The complex middle range of the summit’s fragrance is made up of the many diverse voices of the participants. There are some that stand out for me:
~Yangjin Lamu is a beautiful young woman from Tibet who sings prayers in a voice that rings with the clarity and mystery of her land. The first time I heard her sing was at an informal gathering in one of the hotel rooms several nights before the summit convened. She stood with her back against the wall and closed her eyes and began to create the most powerful sounds I have ever heard. I could literally feel my DNA vibrating into a new pattern.
~Sister Joan Chittister is a fearless truth-teller and I hung on every word as she invited us all to step into responsibility: “Half the world is invisible and mute and the other half doesn’t even notice ….The greatest burden is to have no burden to bear at all…. No seed ever sees the flower… If you are wondering is your life work is over and you are still alive – it is not!” In fact, every nun I met in Jaipur embodied clarity and honesty, whether they came from Australia, India or North America.
~Dr. Tho Ha Vinh who is the head of global training for the International Red Cross described how the human story to date has been about men shedding blood and women shedding tears to wash that blood away. “The women are constantly redeeming our violence.”
~From a panel of African women: “Women are capable of doing very foolish things in the name of love.”
~From a discussion of material and spiritual development in India: “There is enough for everyone’s need but not enough for one man’s greed.”
~From a circle on spiritual economics: “A natural leader simply walks through any door that opens.”
~From a circle on visionary leadership: “Leadership is an alignment of strengths that makes weakness irrelevant.”
~Truth and wisdom was brought by a team of youth leaders from all parts of the world. These young people have been mentored and nurtured by GPIW over the past several years and stand ready to lead in a new way. One of them had the courage to observe that this conference on the feminine was actually organized in a masculine way, with very little open space and few opportunities to be in dialogue. He pointed out that the real feminine energy at the event unfolded during the breaks, when people were drawn together organically for spontaneous connection.

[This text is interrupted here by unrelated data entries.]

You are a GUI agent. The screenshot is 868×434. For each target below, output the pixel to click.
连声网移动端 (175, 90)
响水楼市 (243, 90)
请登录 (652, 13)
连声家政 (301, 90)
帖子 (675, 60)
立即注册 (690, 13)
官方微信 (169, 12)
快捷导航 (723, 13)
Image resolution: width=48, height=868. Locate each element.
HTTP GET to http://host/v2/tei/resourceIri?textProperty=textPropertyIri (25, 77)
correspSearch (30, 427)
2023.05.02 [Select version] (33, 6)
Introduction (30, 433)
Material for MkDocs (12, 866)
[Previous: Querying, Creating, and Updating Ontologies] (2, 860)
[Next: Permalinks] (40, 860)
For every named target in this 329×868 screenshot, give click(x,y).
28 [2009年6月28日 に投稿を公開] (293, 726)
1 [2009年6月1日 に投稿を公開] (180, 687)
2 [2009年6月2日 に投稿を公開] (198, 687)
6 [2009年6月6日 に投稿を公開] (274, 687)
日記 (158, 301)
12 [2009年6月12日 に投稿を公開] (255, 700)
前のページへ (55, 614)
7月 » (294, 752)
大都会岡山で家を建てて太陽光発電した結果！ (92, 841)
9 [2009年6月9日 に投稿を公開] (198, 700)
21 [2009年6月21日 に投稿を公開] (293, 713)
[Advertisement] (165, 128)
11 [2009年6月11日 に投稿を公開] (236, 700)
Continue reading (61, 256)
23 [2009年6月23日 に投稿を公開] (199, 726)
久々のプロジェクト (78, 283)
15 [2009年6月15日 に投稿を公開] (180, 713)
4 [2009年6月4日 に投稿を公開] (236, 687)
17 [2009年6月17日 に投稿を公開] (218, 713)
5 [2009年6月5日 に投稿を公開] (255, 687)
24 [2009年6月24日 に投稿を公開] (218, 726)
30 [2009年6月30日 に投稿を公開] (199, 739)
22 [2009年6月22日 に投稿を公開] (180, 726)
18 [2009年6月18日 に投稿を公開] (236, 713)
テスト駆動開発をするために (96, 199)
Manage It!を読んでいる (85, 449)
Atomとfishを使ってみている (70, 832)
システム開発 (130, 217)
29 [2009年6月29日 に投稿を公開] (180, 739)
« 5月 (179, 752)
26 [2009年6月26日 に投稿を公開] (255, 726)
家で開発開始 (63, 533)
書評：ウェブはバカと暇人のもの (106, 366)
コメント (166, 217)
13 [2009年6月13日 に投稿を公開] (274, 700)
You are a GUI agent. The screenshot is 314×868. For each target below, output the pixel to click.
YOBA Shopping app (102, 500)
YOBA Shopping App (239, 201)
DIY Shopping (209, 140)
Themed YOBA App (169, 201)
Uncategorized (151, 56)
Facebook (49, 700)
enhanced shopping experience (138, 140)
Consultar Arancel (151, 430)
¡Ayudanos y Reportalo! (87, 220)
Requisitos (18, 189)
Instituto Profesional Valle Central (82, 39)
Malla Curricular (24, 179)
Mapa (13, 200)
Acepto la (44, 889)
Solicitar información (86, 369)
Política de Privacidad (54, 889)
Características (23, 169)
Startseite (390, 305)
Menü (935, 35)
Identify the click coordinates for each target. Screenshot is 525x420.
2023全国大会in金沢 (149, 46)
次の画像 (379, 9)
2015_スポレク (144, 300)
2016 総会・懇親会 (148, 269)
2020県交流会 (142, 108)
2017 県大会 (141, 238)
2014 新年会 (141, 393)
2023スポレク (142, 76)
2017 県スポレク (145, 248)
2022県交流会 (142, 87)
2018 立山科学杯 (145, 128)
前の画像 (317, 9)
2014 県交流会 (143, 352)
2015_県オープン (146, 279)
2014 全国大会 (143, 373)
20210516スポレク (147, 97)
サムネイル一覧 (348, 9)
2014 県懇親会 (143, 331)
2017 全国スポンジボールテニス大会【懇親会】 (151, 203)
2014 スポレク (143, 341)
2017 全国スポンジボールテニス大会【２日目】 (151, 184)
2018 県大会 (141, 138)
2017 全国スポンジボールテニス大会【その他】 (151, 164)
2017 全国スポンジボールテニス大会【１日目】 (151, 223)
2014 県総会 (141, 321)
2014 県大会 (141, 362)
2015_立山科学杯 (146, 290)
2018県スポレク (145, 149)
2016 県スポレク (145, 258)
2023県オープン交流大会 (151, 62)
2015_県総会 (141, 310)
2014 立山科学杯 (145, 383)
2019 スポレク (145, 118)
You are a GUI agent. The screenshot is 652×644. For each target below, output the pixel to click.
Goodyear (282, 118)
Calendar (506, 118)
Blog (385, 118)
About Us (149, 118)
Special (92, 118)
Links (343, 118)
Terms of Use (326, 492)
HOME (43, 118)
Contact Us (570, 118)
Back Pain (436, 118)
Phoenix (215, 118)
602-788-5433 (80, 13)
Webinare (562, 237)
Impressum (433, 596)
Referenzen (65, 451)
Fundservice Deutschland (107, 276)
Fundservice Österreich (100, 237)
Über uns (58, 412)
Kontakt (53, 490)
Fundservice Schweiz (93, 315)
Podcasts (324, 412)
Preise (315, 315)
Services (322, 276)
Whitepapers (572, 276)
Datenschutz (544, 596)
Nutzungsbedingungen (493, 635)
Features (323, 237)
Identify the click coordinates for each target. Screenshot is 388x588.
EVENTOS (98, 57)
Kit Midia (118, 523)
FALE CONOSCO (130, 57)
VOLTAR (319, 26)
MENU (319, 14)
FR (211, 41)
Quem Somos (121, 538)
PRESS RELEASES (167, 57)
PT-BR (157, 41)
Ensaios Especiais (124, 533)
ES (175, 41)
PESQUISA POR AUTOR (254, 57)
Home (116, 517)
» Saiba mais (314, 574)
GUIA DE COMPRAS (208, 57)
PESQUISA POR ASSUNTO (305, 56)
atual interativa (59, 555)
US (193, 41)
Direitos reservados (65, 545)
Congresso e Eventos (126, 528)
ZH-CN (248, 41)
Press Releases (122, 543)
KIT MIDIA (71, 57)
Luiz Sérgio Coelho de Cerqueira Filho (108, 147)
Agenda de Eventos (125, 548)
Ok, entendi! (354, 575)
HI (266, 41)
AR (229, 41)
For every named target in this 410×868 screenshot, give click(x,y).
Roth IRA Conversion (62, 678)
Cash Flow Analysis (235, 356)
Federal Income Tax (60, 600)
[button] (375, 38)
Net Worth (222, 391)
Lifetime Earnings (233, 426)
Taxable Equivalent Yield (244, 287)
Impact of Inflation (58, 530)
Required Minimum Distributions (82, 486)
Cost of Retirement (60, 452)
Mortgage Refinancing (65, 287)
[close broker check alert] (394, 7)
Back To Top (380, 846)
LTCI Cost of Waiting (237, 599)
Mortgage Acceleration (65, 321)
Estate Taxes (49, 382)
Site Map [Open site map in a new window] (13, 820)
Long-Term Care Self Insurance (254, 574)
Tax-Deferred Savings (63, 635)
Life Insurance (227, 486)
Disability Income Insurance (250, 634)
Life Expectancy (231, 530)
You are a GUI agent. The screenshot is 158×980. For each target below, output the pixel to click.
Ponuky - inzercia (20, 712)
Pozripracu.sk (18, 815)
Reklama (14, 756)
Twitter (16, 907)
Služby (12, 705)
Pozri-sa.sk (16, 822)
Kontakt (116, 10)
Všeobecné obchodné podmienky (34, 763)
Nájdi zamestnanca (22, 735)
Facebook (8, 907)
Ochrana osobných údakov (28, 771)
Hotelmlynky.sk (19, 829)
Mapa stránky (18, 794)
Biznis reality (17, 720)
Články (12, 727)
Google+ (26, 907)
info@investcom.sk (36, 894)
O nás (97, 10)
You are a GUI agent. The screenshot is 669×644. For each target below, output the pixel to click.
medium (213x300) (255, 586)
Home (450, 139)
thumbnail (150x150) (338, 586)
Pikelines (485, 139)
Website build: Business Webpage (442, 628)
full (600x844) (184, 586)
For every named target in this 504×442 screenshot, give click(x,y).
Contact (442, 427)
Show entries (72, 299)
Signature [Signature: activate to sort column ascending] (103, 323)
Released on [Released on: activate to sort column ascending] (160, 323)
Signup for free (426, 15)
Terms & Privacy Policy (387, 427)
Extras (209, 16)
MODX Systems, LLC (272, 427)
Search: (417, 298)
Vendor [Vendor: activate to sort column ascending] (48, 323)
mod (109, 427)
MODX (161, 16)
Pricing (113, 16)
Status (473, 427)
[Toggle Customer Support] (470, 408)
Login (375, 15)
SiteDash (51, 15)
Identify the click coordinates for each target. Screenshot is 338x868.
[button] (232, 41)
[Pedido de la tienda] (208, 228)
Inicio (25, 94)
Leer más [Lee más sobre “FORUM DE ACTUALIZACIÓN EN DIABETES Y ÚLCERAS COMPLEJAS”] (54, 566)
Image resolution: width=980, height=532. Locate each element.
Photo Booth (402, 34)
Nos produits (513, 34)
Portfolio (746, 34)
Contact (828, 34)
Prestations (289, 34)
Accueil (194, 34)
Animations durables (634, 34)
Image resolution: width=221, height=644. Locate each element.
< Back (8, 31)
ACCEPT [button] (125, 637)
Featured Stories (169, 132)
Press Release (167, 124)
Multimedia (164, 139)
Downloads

And indeed the top note of our lovely fragrance was definitely provided by love. People were falling in love with each other all over the place -- at breakfast, lunch and dinner, during tea breaks and during inspired conversations on the sofas in the lobby. It was food for my soul to be able to hug a laughing, relaxing Joyce Oneko and to share stories with my roommate Janet Pinto like teenage girls at a pajama party. I am excited about the new relationships I developed and hints of new creative collaborations on the horizon. It was a miracle to spend so much time in a frequency of love.
Binding all of this together was a God called by many different names, an incredible master weaver who brought us all together in this one place and who held us in a loving embrace so that we could relax into one another and into a vision of another kind of world. There was a feminine and fluid aspect to the God who brought about the real miracles of the summit in mysterious and unexpected ways; there was a soft and warm divine lap into which we could all snuggle. We had a lived experience of the words of one of the summit speakers: “God is not a patriarch.”
I am brought back to one of Joan Chittister's questions from the first day: "Everyone is speaking truth -- then what?" The real impact of the summit will be brought into form by each of who attended and will manifest in a nesting holographic pattern of deeply personal transformation, individual action, organizational collaborations and global connections. I am responsible for bringing my own threads into that complex pattern.